Stored data:
▬▬▬
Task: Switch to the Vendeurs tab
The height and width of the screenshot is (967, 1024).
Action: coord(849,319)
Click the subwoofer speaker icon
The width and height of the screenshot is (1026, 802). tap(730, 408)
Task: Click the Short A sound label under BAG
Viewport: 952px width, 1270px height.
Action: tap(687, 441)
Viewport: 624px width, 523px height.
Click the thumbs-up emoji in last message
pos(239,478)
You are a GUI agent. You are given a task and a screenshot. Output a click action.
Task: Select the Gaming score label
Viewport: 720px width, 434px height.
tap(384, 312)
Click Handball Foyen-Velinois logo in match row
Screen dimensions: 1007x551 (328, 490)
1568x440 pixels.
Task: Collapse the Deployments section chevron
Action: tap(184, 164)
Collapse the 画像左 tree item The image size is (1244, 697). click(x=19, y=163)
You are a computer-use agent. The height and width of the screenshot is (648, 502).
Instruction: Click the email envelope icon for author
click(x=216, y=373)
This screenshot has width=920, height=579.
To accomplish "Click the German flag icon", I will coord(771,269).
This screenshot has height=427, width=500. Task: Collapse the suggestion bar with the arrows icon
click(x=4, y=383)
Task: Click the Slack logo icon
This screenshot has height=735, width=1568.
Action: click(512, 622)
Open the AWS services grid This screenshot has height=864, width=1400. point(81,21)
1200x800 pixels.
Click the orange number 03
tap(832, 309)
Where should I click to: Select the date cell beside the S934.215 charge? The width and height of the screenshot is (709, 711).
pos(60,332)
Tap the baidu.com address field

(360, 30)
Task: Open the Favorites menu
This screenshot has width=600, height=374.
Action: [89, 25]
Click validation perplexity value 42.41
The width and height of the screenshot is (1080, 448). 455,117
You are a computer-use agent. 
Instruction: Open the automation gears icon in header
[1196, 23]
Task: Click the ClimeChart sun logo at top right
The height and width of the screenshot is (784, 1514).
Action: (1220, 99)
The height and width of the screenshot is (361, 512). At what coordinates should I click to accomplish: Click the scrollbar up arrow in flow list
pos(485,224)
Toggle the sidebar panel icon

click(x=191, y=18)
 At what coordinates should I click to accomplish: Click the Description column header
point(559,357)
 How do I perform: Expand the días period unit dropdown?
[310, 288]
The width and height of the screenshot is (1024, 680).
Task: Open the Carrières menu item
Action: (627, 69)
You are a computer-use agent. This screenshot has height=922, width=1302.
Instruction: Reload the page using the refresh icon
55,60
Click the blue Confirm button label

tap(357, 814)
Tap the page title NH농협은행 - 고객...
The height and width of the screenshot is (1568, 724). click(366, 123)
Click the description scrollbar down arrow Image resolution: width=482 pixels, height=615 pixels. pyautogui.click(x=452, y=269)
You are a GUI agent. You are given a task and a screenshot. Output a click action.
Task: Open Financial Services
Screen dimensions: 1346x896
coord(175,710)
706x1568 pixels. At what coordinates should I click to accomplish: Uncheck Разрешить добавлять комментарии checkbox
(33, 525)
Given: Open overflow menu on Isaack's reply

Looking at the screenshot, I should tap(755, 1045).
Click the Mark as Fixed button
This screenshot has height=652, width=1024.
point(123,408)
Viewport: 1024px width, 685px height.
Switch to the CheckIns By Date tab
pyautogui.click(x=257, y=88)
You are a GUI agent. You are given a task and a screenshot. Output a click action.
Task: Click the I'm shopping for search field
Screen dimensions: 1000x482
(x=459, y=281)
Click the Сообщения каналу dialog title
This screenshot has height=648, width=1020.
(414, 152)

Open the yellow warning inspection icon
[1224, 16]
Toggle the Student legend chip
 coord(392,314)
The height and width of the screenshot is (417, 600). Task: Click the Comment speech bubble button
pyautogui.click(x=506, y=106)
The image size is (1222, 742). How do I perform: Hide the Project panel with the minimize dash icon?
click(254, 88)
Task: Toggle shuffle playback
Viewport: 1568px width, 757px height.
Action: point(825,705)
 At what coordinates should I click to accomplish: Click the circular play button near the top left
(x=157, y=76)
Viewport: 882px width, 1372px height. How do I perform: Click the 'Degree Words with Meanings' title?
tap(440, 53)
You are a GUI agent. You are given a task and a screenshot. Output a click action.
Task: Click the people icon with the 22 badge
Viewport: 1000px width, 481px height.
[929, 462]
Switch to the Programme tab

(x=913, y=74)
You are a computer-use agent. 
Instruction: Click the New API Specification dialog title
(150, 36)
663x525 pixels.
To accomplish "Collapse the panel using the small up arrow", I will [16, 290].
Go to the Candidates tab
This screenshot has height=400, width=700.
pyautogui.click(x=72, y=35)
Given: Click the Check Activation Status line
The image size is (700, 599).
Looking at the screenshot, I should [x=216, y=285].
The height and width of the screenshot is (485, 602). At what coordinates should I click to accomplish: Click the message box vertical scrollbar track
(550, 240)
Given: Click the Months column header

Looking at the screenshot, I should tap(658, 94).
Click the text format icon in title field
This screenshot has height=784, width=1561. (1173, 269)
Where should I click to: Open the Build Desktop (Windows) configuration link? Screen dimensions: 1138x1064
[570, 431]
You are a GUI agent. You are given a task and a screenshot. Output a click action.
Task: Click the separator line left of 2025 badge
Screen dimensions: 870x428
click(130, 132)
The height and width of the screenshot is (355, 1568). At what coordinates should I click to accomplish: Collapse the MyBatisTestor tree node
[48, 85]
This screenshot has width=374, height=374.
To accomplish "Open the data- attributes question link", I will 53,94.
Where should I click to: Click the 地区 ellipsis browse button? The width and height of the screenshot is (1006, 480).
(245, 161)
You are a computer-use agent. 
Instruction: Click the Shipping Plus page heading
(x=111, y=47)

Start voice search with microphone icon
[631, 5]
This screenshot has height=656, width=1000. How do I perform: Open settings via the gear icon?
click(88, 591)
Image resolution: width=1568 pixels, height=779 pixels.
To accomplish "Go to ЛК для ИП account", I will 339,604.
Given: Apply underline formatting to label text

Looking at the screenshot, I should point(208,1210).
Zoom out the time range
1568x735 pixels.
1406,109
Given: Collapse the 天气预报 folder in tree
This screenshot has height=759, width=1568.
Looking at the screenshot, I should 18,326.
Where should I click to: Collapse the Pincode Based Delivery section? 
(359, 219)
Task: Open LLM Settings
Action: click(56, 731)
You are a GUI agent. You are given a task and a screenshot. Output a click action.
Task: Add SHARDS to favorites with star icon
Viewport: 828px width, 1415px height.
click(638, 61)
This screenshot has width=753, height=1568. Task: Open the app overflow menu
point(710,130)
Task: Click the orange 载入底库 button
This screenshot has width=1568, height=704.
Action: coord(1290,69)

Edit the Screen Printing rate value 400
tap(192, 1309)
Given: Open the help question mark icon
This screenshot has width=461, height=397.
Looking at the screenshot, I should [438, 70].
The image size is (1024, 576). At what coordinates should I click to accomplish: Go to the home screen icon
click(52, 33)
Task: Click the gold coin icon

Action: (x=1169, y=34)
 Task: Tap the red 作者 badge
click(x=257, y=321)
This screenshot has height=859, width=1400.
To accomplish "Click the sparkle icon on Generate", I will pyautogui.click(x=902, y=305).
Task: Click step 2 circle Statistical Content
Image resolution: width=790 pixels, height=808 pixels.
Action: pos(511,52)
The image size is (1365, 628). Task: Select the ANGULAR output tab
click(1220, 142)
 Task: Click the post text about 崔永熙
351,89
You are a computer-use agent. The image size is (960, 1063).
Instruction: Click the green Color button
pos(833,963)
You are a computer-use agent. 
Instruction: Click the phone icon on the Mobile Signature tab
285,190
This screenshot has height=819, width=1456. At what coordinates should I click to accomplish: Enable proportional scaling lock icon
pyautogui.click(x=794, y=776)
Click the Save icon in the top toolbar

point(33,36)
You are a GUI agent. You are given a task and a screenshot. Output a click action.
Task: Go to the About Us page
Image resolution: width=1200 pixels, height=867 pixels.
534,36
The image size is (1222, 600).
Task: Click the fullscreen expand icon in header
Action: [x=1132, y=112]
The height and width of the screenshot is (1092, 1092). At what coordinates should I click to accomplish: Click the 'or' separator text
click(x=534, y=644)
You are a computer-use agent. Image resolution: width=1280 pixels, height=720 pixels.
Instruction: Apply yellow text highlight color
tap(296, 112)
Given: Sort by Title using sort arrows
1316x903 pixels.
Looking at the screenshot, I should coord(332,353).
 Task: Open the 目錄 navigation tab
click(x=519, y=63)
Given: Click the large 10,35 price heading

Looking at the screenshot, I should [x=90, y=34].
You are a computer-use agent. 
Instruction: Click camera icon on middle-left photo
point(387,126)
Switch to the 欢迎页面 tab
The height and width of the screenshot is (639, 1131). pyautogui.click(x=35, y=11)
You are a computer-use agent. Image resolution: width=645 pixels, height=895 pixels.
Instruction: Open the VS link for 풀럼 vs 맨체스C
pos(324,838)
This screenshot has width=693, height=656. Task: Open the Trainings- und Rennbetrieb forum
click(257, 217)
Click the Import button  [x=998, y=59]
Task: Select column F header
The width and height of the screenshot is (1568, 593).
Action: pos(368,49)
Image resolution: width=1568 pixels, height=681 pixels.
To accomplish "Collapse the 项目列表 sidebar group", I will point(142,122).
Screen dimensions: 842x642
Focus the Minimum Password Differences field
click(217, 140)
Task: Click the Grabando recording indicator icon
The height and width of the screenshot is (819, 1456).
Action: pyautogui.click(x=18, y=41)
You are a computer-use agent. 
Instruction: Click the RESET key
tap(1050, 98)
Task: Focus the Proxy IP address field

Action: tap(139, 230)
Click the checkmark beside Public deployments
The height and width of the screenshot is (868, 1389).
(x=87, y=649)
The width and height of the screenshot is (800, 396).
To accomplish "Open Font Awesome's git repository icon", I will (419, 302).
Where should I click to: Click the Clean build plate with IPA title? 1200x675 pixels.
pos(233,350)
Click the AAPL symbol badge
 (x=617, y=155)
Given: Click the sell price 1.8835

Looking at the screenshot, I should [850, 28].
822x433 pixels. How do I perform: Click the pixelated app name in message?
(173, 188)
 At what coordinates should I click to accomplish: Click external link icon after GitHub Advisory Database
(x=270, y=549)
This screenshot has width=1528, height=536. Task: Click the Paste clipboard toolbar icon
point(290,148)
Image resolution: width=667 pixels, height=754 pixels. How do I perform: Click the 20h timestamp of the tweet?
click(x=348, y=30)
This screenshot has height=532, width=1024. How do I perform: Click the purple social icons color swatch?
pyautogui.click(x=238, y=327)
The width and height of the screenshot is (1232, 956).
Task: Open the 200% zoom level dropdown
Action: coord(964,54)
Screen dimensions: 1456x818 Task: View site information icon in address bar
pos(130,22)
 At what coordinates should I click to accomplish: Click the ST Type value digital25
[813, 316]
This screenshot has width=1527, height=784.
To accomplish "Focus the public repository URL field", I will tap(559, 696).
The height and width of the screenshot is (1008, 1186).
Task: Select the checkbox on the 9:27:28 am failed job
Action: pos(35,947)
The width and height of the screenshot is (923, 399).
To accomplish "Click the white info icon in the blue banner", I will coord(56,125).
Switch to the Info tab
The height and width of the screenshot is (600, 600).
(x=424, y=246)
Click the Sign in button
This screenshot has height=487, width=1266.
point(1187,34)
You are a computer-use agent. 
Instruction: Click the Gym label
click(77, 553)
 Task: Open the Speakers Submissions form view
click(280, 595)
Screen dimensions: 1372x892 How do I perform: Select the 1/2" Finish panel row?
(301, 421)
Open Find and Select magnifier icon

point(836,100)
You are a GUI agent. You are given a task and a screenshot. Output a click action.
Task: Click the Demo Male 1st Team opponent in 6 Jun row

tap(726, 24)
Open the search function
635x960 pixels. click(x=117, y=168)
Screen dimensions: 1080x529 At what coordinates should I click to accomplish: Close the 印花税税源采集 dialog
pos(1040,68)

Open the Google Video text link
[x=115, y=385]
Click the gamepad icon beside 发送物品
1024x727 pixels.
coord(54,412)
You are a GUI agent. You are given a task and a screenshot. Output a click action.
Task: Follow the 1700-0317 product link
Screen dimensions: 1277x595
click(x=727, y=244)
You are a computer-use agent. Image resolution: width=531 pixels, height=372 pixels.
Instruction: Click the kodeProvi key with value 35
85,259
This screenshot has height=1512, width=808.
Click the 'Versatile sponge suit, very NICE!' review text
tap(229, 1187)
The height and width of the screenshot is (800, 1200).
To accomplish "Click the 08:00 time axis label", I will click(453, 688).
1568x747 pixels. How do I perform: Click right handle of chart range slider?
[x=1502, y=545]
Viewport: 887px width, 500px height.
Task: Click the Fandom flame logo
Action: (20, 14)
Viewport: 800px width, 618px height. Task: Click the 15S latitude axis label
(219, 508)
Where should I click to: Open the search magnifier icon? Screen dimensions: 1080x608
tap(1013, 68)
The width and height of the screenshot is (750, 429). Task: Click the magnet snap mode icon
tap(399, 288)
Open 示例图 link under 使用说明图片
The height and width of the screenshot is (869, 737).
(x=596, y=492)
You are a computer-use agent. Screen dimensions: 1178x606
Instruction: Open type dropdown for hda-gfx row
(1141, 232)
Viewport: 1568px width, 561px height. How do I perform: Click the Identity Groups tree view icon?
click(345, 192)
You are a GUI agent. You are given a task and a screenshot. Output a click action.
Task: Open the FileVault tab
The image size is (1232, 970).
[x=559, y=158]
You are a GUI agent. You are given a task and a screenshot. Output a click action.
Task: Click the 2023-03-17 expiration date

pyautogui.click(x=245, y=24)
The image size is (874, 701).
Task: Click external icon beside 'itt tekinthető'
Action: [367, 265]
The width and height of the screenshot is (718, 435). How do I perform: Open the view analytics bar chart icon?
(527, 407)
▬▬▬
Your answer must be the lines above from the one containing "Zoom out the time range" to the one containing "Task: Click the orange 载入底库 button", both included, restated word for word.

Zoom out the time range
1568x735 pixels.
1406,109
Given: Collapse the 天气预报 folder in tree
This screenshot has height=759, width=1568.
Looking at the screenshot, I should 18,326.
Where should I click to: Collapse the Pincode Based Delivery section? 
(359, 219)
Task: Open LLM Settings
Action: click(56, 731)
You are a GUI agent. You are given a task and a screenshot. Output a click action.
Task: Add SHARDS to favorites with star icon
Viewport: 828px width, 1415px height.
click(638, 61)
This screenshot has width=753, height=1568. Task: Open the app overflow menu
point(710,130)
Task: Click the orange 载入底库 button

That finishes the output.